See “Mining the Mouth’s Many Microbes”
“It seems that in ancient people, who never brushed their teeth, their biofilm across the [tooth] surface would grow to this mature state,” says Irina Velsko, the first author of the paper and an oral microbiologist at the Max Planck Institute for the Science of Human History in Jena, Germany. Therefore, finding red-complex species in calculus might be reflecting the stage of the biofilm, rather than periodontal disease.
Looking at the microbial profile of a calculus sample is consequently not enough to determine whether there was disease or not. Velsko says a better approach would be to ask an osteoarcheologist or pathologist to look at skeletal remains. “There are certain ways that you can characterize the bone to determine if it was broken down during life by disease or degraded after death.”

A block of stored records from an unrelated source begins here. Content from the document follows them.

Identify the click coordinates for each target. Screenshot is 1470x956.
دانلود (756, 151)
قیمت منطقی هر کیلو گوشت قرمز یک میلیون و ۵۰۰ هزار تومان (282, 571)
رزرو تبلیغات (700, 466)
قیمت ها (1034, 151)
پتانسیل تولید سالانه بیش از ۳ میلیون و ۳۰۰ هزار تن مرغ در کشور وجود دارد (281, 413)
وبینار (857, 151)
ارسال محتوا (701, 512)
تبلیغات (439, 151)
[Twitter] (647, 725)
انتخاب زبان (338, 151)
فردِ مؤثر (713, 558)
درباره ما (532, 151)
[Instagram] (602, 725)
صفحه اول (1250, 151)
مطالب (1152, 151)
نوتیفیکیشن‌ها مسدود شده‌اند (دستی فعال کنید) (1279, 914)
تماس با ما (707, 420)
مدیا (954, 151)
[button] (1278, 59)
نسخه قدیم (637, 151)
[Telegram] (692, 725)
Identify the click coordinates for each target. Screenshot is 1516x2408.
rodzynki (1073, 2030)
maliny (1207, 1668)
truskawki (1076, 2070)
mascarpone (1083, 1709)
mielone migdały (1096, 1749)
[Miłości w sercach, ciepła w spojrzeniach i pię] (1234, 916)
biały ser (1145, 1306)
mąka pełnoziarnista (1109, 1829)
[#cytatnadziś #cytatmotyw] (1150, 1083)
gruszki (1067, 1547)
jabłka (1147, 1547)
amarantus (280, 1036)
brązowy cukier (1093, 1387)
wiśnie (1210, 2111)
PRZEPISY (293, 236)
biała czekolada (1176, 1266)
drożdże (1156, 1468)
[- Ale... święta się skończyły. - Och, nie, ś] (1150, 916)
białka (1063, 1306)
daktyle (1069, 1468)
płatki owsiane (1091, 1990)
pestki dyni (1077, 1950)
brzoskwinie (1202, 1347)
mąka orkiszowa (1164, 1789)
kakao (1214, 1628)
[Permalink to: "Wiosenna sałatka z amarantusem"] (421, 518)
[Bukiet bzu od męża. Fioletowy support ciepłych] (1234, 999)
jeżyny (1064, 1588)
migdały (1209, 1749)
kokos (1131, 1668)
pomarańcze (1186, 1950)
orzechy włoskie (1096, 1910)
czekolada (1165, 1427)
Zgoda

Raphael Eisenhofer, a microbial ecology postdoc at the University of Adelaide who did not participate in the study, agrees with the authors’ warning message. “It’s probably not as easy as just saying: we found a species and that’s it, there’s periodontal disease.”
The authors encourage the inclusion of protein or metabolite analyses in addition to DNA to get a better picture of the activity of oral bacteria and the immune responses of the host, although in this study the proteomic analysis was only performed in healthy samples. “Certainly going into multi-omics gives an investigator more information,” Dewhirst concurs.
See “Paleoproteomics Opens a Window into the Past”
The study of ancient dental calculus “is a very new field,” says Eisenhofer, and studies such as Velsko’s are valuable in shaping best practices. He recalls another example in 2015, when a study showed that there were major biases when reconstructing ancient microbiomes using 16S rRNA gene amplification, “which is why the field moved away from the 16S to shotgun metagenomic sequencing,” he says. “So we need more of these good papers, like this one from Velsko et al., that do the fundamental bits of the methodology [and ask] these important questions that help us interpret things.”
I.M. Velsko et al., “Microbial differences between dental plaque and historic dental calculus are related to oral biofilm maturation stage,” Microbiome, 7:102, 2019.